* SELECTED EXCERPT *
--- start ---

1

I want to join multiple sets of characters iteratively in a string. Example:

mystr = 'T h i s _ i s _ a _ s e n t e n c e'
joins = [('e', 'n'), ('en', 't'), ('i', 's'), ('h', 'is')]

# do multiple replace
for bigram in joins:
  mystr = mystr.replace(' '.join(bigram), ''.join(bigram))
print(mystr)
'T his _ is _ a _ s ent en c e'

In the first iteration it joins e n into en, then en t into ent and so on. It's important that the joins are done in order, since the join ('en', 't') doens't work unless ('e', 'n') has been joined.

--- end ---

Records from a data collection:
--- start ---

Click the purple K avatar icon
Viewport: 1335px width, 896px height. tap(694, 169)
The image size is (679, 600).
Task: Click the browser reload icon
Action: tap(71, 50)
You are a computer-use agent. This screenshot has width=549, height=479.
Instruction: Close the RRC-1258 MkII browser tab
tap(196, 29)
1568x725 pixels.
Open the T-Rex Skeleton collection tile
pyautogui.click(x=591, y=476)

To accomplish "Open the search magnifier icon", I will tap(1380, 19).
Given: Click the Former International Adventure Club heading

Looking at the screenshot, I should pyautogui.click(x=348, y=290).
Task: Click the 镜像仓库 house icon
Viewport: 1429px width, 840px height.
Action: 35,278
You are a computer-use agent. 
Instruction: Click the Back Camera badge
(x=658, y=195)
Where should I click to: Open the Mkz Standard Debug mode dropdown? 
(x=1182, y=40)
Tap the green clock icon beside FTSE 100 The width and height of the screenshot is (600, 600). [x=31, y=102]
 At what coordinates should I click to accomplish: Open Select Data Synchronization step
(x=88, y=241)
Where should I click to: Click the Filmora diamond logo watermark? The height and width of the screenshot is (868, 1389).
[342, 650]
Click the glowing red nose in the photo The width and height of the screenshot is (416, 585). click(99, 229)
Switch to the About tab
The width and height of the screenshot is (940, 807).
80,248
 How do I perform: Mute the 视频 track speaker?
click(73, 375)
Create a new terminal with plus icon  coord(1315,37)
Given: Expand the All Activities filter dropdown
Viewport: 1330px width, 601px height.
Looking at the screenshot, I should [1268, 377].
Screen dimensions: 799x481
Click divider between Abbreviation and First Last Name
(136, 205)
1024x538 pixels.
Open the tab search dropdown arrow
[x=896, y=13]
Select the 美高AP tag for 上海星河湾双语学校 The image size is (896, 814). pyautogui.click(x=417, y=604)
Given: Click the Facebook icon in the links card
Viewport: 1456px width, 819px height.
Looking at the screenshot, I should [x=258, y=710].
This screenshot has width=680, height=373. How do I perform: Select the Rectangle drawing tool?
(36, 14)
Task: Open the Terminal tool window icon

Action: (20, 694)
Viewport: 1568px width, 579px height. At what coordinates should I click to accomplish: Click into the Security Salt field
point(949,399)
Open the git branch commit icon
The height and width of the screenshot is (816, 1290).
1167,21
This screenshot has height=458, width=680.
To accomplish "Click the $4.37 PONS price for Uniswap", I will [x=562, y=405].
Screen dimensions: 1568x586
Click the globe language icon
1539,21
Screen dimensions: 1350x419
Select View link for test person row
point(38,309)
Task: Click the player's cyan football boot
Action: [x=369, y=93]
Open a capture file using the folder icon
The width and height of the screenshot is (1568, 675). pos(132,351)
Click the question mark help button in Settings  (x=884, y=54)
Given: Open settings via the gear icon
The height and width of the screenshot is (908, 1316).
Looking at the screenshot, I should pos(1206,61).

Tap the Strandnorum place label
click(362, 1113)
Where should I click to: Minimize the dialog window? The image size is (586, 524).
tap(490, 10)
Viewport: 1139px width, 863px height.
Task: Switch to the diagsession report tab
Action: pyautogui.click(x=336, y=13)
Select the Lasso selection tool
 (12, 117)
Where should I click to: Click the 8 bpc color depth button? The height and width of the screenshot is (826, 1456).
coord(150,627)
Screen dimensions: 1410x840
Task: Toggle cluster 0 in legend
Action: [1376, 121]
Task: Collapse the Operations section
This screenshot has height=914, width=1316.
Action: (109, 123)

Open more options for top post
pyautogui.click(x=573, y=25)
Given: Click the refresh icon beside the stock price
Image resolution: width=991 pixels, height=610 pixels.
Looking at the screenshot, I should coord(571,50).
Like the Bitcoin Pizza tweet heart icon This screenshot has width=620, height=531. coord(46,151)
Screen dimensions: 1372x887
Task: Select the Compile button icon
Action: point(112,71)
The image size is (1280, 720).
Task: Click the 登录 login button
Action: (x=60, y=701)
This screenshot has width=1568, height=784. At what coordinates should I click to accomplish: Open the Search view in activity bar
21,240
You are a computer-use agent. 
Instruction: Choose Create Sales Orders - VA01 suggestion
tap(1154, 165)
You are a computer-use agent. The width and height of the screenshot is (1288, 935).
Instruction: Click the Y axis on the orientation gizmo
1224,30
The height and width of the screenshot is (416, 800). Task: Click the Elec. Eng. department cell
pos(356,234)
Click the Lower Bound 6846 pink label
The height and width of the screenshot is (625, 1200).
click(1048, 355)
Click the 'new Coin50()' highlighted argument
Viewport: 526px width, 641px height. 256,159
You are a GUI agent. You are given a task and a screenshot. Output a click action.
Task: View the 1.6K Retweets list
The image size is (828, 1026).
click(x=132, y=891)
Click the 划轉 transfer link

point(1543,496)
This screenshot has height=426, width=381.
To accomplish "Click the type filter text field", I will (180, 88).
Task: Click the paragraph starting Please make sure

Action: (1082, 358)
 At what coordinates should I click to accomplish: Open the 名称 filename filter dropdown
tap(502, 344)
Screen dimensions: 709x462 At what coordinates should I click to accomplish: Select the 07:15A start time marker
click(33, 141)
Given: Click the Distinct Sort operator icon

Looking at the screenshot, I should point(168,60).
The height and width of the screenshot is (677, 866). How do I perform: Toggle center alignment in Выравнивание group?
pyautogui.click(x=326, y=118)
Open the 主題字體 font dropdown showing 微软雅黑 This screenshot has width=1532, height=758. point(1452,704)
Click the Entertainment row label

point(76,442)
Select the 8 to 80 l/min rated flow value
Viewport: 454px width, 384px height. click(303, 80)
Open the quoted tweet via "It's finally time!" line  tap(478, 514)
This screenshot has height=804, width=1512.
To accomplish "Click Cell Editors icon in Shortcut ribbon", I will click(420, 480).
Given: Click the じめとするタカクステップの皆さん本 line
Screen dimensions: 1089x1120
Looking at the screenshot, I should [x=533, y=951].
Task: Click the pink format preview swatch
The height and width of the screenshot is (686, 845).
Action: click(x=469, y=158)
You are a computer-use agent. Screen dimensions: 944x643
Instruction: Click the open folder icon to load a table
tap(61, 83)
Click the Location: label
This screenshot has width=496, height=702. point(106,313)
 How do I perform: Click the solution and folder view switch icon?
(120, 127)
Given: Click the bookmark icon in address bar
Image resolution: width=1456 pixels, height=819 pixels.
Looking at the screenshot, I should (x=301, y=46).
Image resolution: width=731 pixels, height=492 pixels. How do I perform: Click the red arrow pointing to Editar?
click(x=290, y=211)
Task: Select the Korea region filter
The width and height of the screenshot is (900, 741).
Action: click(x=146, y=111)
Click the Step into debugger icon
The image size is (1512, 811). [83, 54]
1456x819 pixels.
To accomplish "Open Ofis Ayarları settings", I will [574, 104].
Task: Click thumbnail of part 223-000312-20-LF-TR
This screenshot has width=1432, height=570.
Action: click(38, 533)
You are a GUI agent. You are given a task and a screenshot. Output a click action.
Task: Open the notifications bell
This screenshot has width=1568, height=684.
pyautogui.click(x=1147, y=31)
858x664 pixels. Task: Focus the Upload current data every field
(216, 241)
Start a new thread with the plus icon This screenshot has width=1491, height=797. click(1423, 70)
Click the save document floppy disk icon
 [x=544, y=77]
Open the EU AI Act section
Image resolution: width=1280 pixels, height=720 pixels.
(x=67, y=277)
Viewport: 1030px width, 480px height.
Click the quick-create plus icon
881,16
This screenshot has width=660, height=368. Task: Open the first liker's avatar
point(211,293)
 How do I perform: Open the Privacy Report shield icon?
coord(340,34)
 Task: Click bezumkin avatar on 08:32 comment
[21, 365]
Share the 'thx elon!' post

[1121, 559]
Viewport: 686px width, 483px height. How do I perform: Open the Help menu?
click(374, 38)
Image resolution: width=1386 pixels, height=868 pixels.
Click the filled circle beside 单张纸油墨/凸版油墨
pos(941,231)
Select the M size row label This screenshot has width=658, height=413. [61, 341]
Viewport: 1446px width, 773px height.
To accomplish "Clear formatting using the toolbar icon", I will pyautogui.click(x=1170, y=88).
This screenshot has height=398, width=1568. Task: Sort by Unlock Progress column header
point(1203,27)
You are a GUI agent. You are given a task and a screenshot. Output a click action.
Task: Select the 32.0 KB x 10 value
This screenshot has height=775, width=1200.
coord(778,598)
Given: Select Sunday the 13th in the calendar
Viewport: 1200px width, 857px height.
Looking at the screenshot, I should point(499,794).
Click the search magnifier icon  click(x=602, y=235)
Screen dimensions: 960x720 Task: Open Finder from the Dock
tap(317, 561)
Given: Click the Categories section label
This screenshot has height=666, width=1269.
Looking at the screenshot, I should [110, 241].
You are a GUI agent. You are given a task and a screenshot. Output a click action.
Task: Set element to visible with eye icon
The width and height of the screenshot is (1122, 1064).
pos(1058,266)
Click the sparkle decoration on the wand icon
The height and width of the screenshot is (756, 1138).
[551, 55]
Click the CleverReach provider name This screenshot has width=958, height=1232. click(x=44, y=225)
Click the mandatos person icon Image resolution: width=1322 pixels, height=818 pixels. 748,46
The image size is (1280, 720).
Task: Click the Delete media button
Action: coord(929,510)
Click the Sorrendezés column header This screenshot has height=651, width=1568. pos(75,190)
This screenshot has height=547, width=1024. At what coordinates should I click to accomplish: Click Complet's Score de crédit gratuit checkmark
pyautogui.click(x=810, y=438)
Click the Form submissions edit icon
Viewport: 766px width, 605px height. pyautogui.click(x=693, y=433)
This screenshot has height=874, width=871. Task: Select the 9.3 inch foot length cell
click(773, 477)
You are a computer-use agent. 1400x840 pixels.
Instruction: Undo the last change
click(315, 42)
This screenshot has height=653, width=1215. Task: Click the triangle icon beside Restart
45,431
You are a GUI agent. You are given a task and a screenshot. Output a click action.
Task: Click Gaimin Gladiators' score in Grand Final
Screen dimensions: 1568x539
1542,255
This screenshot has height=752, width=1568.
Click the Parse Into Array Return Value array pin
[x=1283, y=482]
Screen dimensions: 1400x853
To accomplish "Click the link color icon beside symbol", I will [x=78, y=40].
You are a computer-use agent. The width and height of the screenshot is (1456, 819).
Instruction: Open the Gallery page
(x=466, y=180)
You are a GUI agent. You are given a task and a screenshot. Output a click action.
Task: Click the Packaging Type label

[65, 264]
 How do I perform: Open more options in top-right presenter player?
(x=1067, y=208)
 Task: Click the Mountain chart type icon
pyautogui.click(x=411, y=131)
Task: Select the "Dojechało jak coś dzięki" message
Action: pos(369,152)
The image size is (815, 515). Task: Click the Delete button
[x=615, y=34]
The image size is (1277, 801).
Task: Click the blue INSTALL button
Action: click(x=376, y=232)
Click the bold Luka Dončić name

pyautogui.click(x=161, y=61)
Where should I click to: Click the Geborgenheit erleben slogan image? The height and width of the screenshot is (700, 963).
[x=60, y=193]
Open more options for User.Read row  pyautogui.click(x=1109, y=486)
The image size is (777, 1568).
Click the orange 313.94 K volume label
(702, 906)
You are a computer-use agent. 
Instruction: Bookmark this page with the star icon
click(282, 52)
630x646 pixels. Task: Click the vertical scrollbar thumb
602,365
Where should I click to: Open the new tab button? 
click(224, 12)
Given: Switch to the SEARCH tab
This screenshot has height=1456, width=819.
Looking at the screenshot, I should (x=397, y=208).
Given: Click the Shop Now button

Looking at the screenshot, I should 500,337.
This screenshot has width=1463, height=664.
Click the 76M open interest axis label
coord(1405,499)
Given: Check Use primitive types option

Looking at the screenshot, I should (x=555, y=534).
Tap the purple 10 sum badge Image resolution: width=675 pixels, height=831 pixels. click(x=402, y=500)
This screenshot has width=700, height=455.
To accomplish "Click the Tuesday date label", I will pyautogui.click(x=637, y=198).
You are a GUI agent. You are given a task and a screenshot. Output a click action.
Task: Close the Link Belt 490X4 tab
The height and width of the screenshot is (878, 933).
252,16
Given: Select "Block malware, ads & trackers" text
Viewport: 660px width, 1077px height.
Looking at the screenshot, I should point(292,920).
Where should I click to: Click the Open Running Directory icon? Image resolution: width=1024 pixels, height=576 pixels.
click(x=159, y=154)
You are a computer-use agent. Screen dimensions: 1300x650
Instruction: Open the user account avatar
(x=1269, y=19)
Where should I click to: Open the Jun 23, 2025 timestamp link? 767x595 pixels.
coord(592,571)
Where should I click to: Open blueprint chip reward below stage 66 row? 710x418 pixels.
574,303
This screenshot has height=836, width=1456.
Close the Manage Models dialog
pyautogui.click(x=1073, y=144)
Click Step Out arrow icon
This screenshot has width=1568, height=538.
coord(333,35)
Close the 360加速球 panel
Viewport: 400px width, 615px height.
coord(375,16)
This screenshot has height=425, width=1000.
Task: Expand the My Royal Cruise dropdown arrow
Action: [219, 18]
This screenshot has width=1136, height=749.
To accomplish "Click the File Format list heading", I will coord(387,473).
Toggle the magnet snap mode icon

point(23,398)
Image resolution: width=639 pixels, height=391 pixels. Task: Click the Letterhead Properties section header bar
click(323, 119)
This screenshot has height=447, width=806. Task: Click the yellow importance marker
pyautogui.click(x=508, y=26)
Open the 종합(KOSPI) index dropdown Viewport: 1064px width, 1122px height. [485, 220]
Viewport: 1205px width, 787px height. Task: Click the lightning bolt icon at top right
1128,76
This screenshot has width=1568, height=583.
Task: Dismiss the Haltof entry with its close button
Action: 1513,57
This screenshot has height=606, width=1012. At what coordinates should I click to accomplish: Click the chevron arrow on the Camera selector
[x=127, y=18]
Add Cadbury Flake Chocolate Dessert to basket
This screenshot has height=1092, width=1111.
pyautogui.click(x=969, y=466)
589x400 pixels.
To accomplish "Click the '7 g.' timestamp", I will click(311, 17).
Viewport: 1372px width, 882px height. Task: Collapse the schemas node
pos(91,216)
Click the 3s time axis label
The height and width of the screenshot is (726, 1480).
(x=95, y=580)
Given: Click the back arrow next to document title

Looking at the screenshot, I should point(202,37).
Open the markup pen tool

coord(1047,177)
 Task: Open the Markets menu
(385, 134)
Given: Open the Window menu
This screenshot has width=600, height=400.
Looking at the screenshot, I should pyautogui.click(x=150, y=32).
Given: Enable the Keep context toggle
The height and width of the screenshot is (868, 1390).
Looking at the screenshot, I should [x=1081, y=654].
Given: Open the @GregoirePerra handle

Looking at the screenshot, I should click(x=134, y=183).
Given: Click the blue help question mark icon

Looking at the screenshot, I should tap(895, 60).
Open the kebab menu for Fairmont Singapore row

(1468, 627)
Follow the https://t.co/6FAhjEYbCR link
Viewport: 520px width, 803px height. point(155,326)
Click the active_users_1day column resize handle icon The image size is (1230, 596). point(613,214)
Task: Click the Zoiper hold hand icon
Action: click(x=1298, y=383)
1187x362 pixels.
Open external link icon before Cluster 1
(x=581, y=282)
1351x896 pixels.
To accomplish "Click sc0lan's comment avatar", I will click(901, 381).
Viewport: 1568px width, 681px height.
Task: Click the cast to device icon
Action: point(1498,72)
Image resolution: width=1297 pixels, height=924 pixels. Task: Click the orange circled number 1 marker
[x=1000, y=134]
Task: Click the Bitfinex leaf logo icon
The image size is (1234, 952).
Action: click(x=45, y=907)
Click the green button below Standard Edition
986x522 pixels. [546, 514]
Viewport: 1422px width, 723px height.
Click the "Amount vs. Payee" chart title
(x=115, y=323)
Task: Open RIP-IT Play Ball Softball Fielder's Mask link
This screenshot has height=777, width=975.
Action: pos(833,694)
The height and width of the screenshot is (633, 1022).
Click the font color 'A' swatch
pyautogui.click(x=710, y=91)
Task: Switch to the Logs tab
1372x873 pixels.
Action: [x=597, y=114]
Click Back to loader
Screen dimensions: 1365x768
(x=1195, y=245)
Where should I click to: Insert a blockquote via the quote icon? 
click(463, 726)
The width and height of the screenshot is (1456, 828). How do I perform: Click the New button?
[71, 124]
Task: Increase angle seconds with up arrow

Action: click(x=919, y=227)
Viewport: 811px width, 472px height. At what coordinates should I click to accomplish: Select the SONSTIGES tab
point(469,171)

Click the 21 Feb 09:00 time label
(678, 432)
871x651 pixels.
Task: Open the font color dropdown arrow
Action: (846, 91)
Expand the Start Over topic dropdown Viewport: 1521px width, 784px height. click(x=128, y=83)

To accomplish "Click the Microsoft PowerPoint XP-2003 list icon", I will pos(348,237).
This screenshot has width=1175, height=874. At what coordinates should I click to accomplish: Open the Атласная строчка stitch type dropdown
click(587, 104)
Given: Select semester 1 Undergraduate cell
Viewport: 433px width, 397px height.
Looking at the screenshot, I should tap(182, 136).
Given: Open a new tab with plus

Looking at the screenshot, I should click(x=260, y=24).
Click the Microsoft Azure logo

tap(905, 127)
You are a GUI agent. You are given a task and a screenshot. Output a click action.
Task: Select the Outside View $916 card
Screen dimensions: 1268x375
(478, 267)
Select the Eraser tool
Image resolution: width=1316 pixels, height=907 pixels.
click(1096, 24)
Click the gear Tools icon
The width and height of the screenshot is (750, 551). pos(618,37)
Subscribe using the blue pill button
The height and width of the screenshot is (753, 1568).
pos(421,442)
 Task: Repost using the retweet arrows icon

--- end ---

* GIVEN EXERCISE 1 *
In the post about joining characters in a string, why must the joins be done in order?
* GIVEN EXERCISE 2 *
List every pair that appears in the joins list of the post about joining characters in a string.
* GIVEN EXERCISE 3 *
Translate this sentence from the post about joining characters in a string into German: "In the first iteration it joins e n into en, then en t into ent and so on."

* TASK OUTPUT 1 *
The join ('en', 't') doesn't work unless ('e', 'n') has already been joined.

* TASK OUTPUT 2 *
('e', 'n'), ('en', 't'), ('i', 's'), ('h', 'is')

* TASK OUTPUT 3 *
In der ersten Iteration verbindet es e n zu en, dann en t zu ent und so weiter.